CardioDx, Inc., 2500 Faber Place, Palo Alto, CA 94303, USA.
BMC Med Genomics. 2012 Dec 3;5:58. doi: 10.1186/1755-8794-5-58.
Smoking is the leading cause of preventable death worldwide and has been shown to increase the risk of multiple diseases including coronary artery disease (CAD). We sought to identify genes whose levels of expression in whole blood correlate with self-reported smoking status.
Microarrays were used to identify gene expression changes in whole blood which correlated with self-reported smoking status; a set of significant genes from the microarray analysis were validated by qRT-PCR in an independent set of subjects. Stepwise forward logistic regression was performed using the qRT-PCR data to create a predictive model whose performance was validated in an independent set of subjects and compared to cotinine, a nicotine metabolite.
Microarray analysis of whole blood RNA from 209 PREDICT subjects (41 current smokers, 4 quit ≤ 2 months, 64 quit > 2 months, 100 never smoked; NCT00500617) identified 4214 genes significantly correlated with self-reported smoking status. qRT-PCR was performed on 1,071 PREDICT subjects across 256 microarray genes significantly correlated with smoking or CAD. A five gene (CLDND1, LRRN3, MUC1, GOPC, LEF1) predictive model, derived from the qRT-PCR data using stepwise forward logistic regression, had a cross-validated mean AUC of 0.93 (sensitivity=0.78; specificity=0.95), and was validated using 180 independent PREDICT subjects (AUC=0.82, CI 0.69-0.94; sensitivity=0.63; specificity=0.94). Plasma from the 180 validation subjects was used to assess levels of cotinine; a model using a threshold of 10 ng/ml cotinine resulted in an AUC of 0.89 (CI 0.81-0.97; sensitivity=0.81; specificity=0.97; kappa with expression model = 0.53).
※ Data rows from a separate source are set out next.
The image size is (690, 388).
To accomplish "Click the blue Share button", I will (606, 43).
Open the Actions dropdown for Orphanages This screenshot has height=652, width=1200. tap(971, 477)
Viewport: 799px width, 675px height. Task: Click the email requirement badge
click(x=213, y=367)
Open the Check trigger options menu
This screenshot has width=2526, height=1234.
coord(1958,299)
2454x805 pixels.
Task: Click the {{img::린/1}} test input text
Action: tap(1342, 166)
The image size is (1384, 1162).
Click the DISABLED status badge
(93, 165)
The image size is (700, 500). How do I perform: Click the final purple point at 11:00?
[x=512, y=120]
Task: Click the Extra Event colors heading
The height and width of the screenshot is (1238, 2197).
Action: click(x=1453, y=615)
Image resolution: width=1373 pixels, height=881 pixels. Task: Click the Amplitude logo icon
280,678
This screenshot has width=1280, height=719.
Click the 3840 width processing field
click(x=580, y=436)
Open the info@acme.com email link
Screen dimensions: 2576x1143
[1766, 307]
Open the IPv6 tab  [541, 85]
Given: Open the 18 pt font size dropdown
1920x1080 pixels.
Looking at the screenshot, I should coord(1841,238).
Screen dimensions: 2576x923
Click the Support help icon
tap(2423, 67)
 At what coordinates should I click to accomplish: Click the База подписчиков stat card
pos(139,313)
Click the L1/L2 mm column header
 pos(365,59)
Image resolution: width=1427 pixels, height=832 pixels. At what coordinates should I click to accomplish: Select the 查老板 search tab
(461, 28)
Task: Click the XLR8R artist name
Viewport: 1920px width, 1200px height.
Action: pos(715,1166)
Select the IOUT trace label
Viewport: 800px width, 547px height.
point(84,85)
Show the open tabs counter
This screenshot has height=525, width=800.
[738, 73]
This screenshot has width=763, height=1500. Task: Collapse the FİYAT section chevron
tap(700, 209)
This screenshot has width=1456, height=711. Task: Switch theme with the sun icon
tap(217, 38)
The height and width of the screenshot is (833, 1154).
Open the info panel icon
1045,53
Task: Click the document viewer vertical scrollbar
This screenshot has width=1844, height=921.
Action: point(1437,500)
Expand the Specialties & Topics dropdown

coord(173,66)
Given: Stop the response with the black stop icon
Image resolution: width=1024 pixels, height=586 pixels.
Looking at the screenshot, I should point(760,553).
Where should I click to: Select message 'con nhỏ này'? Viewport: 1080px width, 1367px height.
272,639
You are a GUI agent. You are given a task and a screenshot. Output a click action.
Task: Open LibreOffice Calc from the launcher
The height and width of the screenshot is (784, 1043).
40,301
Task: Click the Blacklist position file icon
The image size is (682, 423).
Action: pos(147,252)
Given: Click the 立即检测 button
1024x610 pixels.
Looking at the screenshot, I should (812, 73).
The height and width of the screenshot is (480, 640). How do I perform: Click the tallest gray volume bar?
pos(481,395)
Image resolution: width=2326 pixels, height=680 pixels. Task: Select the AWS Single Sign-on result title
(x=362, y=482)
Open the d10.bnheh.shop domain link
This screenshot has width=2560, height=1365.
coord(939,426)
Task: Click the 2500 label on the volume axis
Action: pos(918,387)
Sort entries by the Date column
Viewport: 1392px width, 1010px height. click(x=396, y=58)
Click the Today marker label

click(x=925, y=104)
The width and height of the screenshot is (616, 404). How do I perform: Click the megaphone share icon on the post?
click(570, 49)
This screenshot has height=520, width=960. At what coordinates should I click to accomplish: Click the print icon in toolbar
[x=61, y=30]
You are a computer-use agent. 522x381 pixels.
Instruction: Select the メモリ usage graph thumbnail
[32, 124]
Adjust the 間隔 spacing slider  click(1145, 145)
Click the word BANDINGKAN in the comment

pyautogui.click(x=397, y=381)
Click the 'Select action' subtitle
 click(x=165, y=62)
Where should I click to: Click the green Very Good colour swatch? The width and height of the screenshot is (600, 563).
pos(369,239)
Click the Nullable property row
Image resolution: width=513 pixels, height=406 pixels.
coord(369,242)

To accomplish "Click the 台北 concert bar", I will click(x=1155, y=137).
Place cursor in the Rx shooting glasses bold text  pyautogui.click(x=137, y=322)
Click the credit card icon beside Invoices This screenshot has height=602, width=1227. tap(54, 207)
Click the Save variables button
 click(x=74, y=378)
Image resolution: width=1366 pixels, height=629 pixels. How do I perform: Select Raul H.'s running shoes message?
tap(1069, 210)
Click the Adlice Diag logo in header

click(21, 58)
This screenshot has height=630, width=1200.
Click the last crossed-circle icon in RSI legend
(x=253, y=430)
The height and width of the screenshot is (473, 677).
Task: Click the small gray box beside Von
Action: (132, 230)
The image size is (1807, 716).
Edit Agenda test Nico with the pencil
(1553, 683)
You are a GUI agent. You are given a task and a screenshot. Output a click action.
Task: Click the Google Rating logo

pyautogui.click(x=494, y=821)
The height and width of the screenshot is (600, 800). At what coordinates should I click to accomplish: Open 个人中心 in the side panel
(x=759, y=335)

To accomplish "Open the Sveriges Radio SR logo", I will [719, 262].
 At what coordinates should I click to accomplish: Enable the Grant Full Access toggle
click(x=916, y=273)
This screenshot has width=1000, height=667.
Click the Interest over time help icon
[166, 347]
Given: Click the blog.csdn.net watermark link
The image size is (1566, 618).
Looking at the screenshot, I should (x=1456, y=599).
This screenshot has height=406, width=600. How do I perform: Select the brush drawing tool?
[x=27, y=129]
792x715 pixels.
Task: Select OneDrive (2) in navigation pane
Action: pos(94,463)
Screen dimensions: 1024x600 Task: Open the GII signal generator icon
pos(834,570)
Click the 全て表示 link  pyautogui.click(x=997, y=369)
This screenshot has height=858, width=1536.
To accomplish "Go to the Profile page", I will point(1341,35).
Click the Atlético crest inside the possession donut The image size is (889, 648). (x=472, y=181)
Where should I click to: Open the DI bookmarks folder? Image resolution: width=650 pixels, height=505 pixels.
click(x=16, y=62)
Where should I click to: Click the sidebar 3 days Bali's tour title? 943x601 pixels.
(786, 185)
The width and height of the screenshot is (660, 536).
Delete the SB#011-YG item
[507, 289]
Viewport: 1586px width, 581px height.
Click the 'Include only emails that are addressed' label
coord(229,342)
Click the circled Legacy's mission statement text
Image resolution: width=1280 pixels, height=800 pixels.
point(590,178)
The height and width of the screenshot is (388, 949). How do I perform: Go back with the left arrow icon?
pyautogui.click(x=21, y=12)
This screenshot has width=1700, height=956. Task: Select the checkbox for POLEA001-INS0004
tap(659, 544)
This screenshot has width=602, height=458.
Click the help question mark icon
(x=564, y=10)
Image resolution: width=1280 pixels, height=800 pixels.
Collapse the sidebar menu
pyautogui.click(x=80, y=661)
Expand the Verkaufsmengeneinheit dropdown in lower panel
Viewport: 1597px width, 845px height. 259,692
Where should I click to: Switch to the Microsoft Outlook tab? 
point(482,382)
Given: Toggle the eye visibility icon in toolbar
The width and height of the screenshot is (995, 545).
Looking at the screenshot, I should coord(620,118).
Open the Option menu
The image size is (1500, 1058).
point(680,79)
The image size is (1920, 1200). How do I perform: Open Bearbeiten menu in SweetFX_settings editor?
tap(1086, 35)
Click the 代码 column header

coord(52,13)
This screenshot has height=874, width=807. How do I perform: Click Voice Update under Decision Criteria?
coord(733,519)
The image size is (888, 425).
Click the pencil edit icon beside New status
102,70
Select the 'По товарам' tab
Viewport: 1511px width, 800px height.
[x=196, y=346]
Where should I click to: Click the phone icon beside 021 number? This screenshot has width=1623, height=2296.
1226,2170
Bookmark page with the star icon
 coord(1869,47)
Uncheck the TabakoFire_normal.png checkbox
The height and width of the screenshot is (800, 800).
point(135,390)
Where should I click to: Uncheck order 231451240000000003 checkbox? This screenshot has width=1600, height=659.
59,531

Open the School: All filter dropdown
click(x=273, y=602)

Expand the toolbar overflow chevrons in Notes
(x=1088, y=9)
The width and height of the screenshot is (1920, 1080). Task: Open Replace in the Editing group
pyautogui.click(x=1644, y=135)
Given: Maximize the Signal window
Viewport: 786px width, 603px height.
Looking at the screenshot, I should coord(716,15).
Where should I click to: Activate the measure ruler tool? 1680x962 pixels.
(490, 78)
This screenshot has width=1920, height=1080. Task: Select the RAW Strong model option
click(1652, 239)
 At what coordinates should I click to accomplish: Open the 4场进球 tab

We have constructed and validated a whole blood gene expression score for the evaluation of smoking status, demonstrating that clinical and environmental factors contributing to cardiovascular disease risk can be assessed by gene expression.
吸烟是全球可预防死亡的主要原因,并且已被证明会增加多种疾病的风险,包括冠心病(CAD)。我们试图确定在全血中表达水平与自我报告的吸烟状况相关的基因。
使用微阵列鉴定与自我报告的吸烟状况相关的全血基因表达变化;从微阵列分析中选择一组重要的基因,通过 qRT-PCR 在一组独立的受试者中进行验证。使用 qRT-PCR 数据进行逐步向前逻辑回归,以创建一个预测模型,该模型在一组独立的受试者中进行验证,并与尼古丁代谢物可替宁进行比较。
对 209 名 PREDICT 受试者(41 名当前吸烟者,4 名戒烟≤2 个月,64 名戒烟>2 个月,100 名从不吸烟者;NCT00500617)的全血 RNA 进行微阵列分析,鉴定出 4214 个与自我报告的吸烟状况显著相关的基因。在与吸烟或 CAD 显著相关的 256 个微阵列基因中,对 1071 名 PREDICT 受试者进行了 qRT-PCR。使用逐步向前逻辑回归从 qRT-PCR 数据中得出的五个基因(CLDND1、LRRN3、MUC1、GOPC、LEF1)预测模型的交叉验证平均 AUC 为 0.93(敏感性=0.78;特异性=0.95),并使用 180 名独立的 PREDICT 受试者进行了验证(AUC=0.82,CI 0.69-0.94;敏感性=0.63;特异性=0.94)。来自 180 名验证受试者的血浆用于评估可替宁水平;使用可替宁 10ng/ml 阈值的模型导致 AUC 为 0.89(CI 0.81-0.97;敏感性=0.81;特异性=0.97;与表达模型的kappa=0.53)。
我们已经构建并验证了一种用于评估吸烟状况的全血基因表达评分,证明了可以通过基因表达评估导致心血管疾病风险的临床和环境因素。